My hunt for the best gluten-free cookbooks began when my doctor diagnosed me with severe gluten intolerance in March 2020 (yes, I’m aware of the unfortunate timing). I went into overdrive, looking for gluten-free pastas, snacks, and other alternatives to the gluten foods I used to love. The biggest takeaway from all my research: Stop comparing gluten-free products to the “real” thing because you’ll only be disappointed.

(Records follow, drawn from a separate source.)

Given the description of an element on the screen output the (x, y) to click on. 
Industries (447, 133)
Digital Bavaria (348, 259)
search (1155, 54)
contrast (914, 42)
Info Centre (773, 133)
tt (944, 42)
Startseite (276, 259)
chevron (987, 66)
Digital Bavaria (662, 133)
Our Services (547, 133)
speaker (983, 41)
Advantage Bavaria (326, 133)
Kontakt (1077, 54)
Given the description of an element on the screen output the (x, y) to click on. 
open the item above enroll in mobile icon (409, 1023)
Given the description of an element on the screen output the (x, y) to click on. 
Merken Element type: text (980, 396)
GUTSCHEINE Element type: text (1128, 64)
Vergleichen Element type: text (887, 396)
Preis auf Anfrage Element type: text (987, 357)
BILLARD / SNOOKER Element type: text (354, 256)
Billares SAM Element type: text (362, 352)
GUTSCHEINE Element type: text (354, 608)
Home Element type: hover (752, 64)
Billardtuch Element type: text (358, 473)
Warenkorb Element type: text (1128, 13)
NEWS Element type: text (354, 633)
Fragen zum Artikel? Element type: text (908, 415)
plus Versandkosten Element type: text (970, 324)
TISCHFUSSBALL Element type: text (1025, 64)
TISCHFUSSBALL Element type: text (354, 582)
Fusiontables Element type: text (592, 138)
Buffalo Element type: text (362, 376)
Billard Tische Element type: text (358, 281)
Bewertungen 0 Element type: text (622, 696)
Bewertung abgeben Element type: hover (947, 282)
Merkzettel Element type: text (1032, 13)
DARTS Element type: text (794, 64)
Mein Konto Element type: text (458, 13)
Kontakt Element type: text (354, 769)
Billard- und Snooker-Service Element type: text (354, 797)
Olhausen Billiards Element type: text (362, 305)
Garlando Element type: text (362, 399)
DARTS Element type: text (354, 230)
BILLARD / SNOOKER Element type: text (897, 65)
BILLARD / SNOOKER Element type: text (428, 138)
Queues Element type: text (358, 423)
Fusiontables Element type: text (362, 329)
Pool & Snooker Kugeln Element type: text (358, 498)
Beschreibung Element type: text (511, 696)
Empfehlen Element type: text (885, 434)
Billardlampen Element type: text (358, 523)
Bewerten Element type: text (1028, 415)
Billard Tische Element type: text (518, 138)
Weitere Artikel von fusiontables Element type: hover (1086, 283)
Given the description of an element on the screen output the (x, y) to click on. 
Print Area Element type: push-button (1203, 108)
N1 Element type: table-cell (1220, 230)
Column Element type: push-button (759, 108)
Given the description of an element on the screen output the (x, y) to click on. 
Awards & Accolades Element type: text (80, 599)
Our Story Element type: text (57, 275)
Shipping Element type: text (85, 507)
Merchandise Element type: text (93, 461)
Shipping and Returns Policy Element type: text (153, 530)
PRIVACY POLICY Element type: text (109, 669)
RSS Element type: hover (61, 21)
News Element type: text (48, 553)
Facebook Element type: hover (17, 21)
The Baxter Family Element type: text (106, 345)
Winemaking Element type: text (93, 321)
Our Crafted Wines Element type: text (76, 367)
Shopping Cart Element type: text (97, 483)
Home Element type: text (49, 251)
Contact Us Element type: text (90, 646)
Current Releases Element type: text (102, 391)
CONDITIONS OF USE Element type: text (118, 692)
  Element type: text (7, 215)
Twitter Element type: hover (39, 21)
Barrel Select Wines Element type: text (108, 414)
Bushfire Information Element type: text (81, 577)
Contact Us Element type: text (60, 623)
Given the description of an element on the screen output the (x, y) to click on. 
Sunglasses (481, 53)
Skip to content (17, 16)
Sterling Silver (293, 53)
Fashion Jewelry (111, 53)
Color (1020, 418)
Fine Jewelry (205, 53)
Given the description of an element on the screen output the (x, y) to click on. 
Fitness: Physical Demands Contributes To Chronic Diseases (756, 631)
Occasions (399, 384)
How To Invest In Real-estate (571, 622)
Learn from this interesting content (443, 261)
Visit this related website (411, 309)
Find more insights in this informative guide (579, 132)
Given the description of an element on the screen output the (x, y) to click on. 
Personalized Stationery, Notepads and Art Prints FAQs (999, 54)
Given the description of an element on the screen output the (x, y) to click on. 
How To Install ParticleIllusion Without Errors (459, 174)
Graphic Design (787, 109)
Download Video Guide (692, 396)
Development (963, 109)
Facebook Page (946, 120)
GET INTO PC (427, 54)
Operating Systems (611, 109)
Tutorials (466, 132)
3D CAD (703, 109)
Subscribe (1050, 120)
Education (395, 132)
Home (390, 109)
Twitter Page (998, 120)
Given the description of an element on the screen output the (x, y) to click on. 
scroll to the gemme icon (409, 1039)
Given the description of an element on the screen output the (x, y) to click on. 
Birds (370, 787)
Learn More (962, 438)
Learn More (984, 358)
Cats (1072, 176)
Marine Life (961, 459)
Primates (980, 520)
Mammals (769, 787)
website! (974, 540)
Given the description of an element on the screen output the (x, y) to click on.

I grew up in a half-Italian-American, half-Jewish home with fresh homemade pizza and bagels almost every week, so I refuse to accept a future life of subpar options thanks to a condition I can’t change. I went back to the cookbooks. As a preteen, I made my way through the Martha Stewart catalog, which I, a suburban kid, thought was the epitome of gourmet. I then graduated to reading vintage Textbooks Le Cordon Bleu who taught me techniques like tempering chocolate and how to properly fill an éclair. All these skills immediately felt useless because, while many recipes can be easily adapted with gluten-free flour mixtures one by one (I prefer King Arthur), you cannot use it for bread or pastries. And it certainly won’t work as a substitute when you make something fried, like squid or chicken; most of the time, the bread congeals in an oil-soaked mess regardless of how good your technique is. At some point, you need to use recipes that are specifically gluten-free.
Over the next couple of years, I bought almost every highly rated and interesting gluten-free cookbook that was recommended by gluten-intolerant friends, passionate Amazon reviewers, magazine reviewers, mom bloggers with celiac kids, and anyone who they want to offer advice. I’ve baked my way through them all, baking everything from gluten-free cannolis and four-layer cakes to sourdough bread and bagels. Some of the books I’ve tested, as with most online recipes, adhere to the adage “beggars can’t be choosers,” yielding bread that won’t rise and cakes that are too dense. But others innovate on classic recipes with unique flours and techniques that make gluten-free food indistinguishable from the original. Below are the seven best gluten-free cookbooks I’ve tried, and, honestly, I’ve never made a bad recipe from any of them.
The best gluten free cookbook for bread
Lots of gluten-free books claim to have cracked the code to baking moist, fluffy, gluten-free bread with a delicious crust, and some come close (most don’t). Ma Cooked to perfection, written by a food blogger with multiple degrees in chemistry and food sensitivities, he actually nailed it. I looked at the first bread I made in wonder after it came out of the oven because it looked – not to brag too much – absolutely perfect. Every bread since has had the same texture, taste, rise and crust as its wheat counterpart.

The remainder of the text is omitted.